++++ DATA FOR THIS TASK ++++

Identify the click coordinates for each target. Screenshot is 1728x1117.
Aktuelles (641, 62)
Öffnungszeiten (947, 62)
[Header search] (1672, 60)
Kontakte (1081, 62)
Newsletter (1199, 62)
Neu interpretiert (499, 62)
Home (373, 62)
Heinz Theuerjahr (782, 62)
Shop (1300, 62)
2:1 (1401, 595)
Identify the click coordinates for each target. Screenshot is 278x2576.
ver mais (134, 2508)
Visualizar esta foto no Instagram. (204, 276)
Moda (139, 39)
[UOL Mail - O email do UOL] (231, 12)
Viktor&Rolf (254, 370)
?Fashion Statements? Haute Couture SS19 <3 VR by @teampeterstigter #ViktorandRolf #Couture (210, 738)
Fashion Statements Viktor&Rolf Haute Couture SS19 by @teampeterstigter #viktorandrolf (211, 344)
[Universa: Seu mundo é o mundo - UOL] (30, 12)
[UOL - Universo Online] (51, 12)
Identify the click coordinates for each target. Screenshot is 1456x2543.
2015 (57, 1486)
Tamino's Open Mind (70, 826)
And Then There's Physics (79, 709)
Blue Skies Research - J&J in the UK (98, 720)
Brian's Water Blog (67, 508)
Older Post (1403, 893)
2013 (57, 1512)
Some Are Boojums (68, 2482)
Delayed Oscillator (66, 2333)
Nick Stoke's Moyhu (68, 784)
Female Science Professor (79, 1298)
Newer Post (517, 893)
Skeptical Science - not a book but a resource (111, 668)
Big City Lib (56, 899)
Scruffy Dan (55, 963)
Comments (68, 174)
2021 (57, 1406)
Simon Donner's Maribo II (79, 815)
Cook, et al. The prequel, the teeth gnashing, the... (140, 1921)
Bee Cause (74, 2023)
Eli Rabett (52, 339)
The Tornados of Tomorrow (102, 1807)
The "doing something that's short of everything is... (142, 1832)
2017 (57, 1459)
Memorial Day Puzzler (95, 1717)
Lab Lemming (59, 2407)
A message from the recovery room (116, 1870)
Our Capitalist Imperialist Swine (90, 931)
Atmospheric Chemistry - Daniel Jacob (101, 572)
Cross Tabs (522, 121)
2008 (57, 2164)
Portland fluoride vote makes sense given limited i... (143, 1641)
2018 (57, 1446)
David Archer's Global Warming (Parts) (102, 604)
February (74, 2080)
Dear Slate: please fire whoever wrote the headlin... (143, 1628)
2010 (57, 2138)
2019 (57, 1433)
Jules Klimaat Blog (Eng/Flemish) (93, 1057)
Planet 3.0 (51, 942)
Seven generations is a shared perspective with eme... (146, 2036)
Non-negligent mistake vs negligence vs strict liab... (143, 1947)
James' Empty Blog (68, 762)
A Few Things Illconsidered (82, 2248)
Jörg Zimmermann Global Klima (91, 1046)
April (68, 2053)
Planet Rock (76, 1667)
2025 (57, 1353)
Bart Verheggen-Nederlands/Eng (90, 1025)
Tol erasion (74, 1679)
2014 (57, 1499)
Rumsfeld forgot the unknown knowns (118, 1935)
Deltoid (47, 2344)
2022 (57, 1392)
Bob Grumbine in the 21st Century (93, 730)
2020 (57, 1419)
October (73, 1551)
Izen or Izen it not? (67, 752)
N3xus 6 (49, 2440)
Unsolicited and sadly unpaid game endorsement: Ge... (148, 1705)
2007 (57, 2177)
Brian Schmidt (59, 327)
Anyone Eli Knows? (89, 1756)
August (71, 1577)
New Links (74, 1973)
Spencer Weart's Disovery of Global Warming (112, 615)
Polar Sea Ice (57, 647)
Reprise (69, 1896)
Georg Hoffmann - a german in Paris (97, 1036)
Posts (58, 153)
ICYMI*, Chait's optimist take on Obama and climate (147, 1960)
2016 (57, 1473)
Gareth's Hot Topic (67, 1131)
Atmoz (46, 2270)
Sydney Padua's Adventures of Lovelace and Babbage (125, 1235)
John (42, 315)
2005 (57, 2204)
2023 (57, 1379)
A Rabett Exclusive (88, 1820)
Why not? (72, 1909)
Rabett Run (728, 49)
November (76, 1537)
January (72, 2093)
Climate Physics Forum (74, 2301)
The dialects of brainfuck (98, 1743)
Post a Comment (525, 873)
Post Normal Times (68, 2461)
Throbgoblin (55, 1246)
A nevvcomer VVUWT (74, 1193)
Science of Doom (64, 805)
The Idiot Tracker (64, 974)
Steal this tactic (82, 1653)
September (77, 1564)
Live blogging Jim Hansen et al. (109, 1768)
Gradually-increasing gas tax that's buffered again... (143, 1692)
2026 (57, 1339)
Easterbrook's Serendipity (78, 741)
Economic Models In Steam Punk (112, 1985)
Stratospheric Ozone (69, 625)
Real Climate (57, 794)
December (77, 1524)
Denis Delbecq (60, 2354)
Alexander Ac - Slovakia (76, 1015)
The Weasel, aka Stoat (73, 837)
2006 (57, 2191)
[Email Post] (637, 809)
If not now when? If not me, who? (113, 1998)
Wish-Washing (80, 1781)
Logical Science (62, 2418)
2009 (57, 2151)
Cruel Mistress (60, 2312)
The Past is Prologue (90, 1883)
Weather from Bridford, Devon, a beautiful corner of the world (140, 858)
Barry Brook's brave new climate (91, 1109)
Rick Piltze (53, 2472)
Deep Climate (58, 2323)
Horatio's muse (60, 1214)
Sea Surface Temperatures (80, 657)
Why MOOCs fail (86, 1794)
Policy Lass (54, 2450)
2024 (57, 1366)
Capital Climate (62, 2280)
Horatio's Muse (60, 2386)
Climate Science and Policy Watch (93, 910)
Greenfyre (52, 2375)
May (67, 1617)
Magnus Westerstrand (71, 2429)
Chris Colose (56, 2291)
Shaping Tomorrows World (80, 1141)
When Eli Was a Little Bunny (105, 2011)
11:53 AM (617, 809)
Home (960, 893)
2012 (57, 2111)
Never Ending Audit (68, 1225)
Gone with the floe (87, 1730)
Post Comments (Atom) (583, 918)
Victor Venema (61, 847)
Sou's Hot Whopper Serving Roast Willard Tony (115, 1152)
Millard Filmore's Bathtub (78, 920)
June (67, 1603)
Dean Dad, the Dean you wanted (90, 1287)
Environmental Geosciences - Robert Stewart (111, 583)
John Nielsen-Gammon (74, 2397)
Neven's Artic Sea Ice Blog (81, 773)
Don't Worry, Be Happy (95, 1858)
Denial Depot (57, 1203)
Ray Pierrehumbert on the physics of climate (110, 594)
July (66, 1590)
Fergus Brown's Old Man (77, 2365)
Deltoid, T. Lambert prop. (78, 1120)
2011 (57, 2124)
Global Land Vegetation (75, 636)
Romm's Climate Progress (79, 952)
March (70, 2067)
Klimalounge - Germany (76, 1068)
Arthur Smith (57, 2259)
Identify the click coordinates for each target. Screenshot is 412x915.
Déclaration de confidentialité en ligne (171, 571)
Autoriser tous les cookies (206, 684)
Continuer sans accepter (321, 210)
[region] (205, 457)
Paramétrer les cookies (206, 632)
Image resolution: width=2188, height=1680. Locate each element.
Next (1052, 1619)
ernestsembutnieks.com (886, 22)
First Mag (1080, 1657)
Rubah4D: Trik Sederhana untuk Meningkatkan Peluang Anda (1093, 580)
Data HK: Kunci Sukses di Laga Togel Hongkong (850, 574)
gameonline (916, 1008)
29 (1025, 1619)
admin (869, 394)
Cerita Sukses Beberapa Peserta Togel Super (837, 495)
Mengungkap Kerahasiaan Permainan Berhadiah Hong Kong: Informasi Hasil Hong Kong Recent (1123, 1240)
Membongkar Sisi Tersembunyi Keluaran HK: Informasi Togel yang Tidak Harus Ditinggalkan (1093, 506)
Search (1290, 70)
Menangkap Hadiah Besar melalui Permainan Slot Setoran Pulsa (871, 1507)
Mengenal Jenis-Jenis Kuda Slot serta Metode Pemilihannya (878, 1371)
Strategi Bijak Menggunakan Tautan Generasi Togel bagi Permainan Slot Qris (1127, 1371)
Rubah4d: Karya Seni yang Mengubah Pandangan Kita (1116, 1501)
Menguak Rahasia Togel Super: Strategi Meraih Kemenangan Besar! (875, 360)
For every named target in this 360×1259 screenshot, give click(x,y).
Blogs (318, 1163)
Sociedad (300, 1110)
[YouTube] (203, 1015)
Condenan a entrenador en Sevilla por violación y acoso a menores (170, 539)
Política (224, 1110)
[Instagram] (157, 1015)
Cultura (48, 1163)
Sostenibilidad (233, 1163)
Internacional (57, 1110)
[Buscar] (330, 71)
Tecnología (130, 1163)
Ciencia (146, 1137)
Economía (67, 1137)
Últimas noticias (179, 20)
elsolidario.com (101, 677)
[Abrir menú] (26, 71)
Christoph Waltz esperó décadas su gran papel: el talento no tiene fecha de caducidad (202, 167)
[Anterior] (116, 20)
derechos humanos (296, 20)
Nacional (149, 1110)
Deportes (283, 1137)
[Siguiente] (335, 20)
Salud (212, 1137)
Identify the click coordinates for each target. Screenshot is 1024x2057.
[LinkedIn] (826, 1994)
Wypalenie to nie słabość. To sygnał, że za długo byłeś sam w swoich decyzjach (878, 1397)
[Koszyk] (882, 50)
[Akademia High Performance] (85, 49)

++++

> _WHAT IS BEING ASKED_: In the answer, give the lines from the first line of the data through the line with "Jörg Zimmermann Global Klima (91, 1046)", exactly as they appear and with no additions.

> _RESPONSE TO THE EXERCISE_:
Identify the click coordinates for each target. Screenshot is 1728x1117.
Aktuelles (641, 62)
Öffnungszeiten (947, 62)
[Header search] (1672, 60)
Kontakte (1081, 62)
Newsletter (1199, 62)
Neu interpretiert (499, 62)
Home (373, 62)
Heinz Theuerjahr (782, 62)
Shop (1300, 62)
2:1 (1401, 595)
Identify the click coordinates for each target. Screenshot is 278x2576.
ver mais (134, 2508)
Visualizar esta foto no Instagram. (204, 276)
Moda (139, 39)
[UOL Mail - O email do UOL] (231, 12)
Viktor&Rolf (254, 370)
?Fashion Statements? Haute Couture SS19 <3 VR by @teampeterstigter #ViktorandRolf #Couture (210, 738)
Fashion Statements Viktor&Rolf Haute Couture SS19 by @teampeterstigter #viktorandrolf (211, 344)
[Universa: Seu mundo é o mundo - UOL] (30, 12)
[UOL - Universo Online] (51, 12)
Identify the click coordinates for each target. Screenshot is 1456x2543.
2015 (57, 1486)
Tamino's Open Mind (70, 826)
And Then There's Physics (79, 709)
Blue Skies Research - J&J in the UK (98, 720)
Brian's Water Blog (67, 508)
Older Post (1403, 893)
2013 (57, 1512)
Some Are Boojums (68, 2482)
Delayed Oscillator (66, 2333)
Nick Stoke's Moyhu (68, 784)
Female Science Professor (79, 1298)
Newer Post (517, 893)
Skeptical Science - not a book but a resource (111, 668)
Big City Lib (56, 899)
Scruffy Dan (55, 963)
Comments (68, 174)
2021 (57, 1406)
Simon Donner's Maribo II (79, 815)
Cook, et al. The prequel, the teeth gnashing, the... (140, 1921)
Bee Cause (74, 2023)
Eli Rabett (52, 339)
The Tornados of Tomorrow (102, 1807)
The "doing something that's short of everything is... (142, 1832)
2017 (57, 1459)
Memorial Day Puzzler (95, 1717)
Lab Lemming (59, 2407)
A message from the recovery room (116, 1870)
Our Capitalist Imperialist Swine (90, 931)
Atmospheric Chemistry - Daniel Jacob (101, 572)
Cross Tabs (522, 121)
2008 (57, 2164)
Portland fluoride vote makes sense given limited i... (143, 1641)
2018 (57, 1446)
David Archer's Global Warming (Parts) (102, 604)
February (74, 2080)
Dear Slate: please fire whoever wrote the headlin... (143, 1628)
2010 (57, 2138)
2019 (57, 1433)
Jules Klimaat Blog (Eng/Flemish) (93, 1057)
Planet 3.0 (51, 942)
Seven generations is a shared perspective with eme... (146, 2036)
Non-negligent mistake vs negligence vs strict liab... (143, 1947)
James' Empty Blog (68, 762)
A Few Things Illconsidered (82, 2248)
Jörg Zimmermann Global Klima (91, 1046)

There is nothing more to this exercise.